JP-WO2025033472-A5 - Communication methods, user devices, mobile communication systems, programs, and chipsets
Dates
- Publication Date
- 20260511
- Application Date
- 20240807
Description
This disclosure relates to communication methods, user equipment, mobile communication systems, programs, and chipsets used in mobile communication systems. The configuration information may be information for configuring the application of inference processing to the prediction of the CSI on the downlink. For example, the configuration information may include a function ID indicating CSI prediction, or a model ID of the AI/ML model for CSI prediction. In step S102, UE100 applies inference processing to predict CSI only when inference processing is required (application timing). That is, UE100 applies the AI/ML model for CSI prediction to predict CSI at the application timing. This reduces the processing load of the inference processing for CSI prediction in UE100. Note that at non-application timings, UE100 performs CSI measurement in the same manner as before. In this case, gNB200 must transmit CSI-RS (full CSI-RS) in the same manner as before. On the other hand, gNB200 can simplify (e.g., transmit punctured CSI-RS) or stop transmitting CSI-RS to UE100 at the timing when inference processing is required (application timing) because UE100 applies the AI/ML model, thereby saving radio resources. gNB200 may also set the timing for stopping CSI-RS transmission to UE100 as the timing when inference processing is required (application timing).
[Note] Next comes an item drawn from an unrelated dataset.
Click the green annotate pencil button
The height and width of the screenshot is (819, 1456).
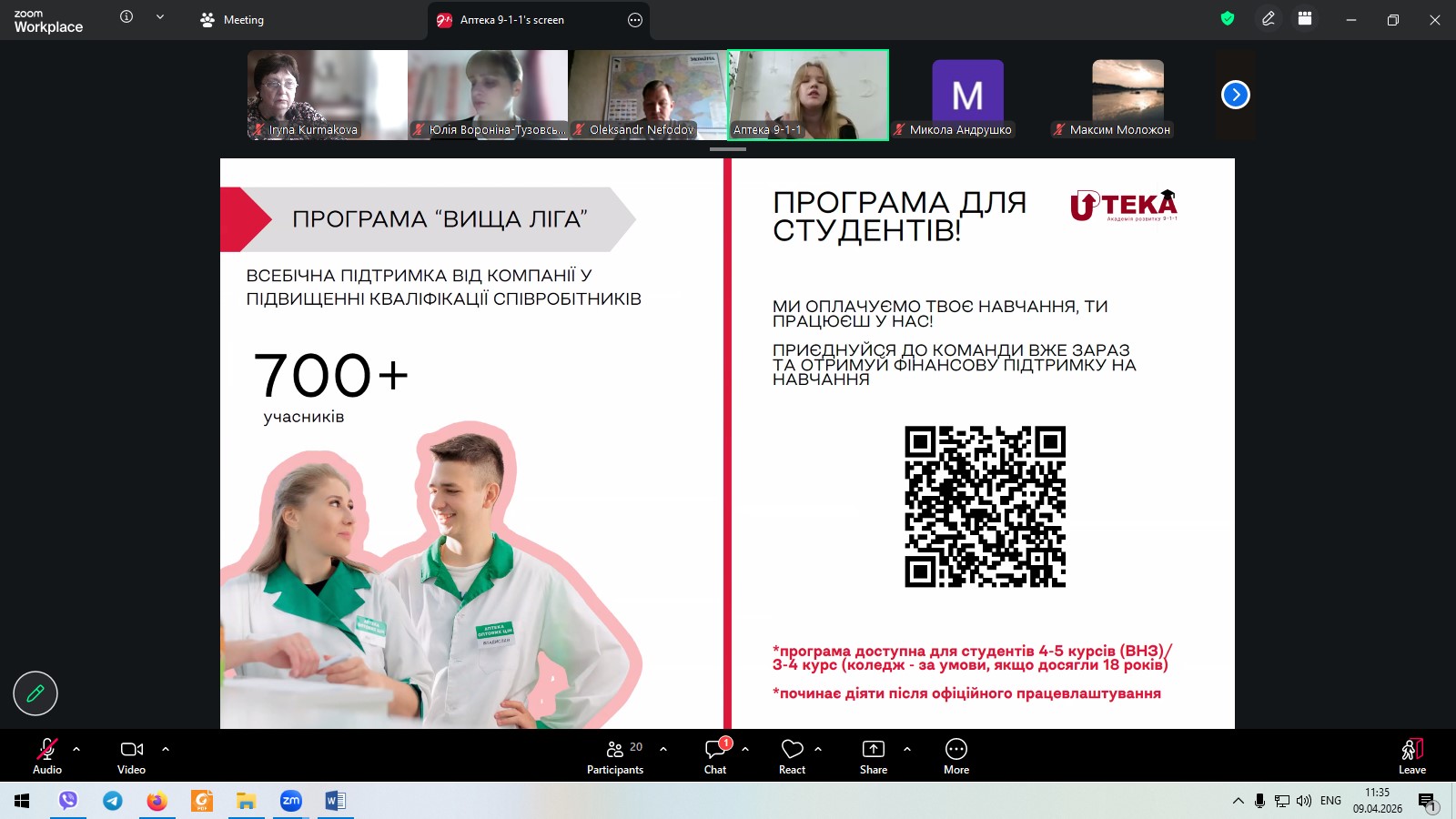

In the first operation pattern , the configuration information includes the discontinuous operation settings described above. The configuration information may also include identification information for the AI/ML model. The configuration information may also include information indicating the frequency resource (e.g., frequency band, BWP) to which the model inference will be applied. The configuration information may also include information indicating the space (e.g., tracking area, arbitrary geographical location) to which the model inference will be applied. The configuration information may also include settings related to the inference data (input data to the model). These settings may include information indicating how many past CSI measurement results will be used as input to the AI/ML model (e.g., a minimum of 10).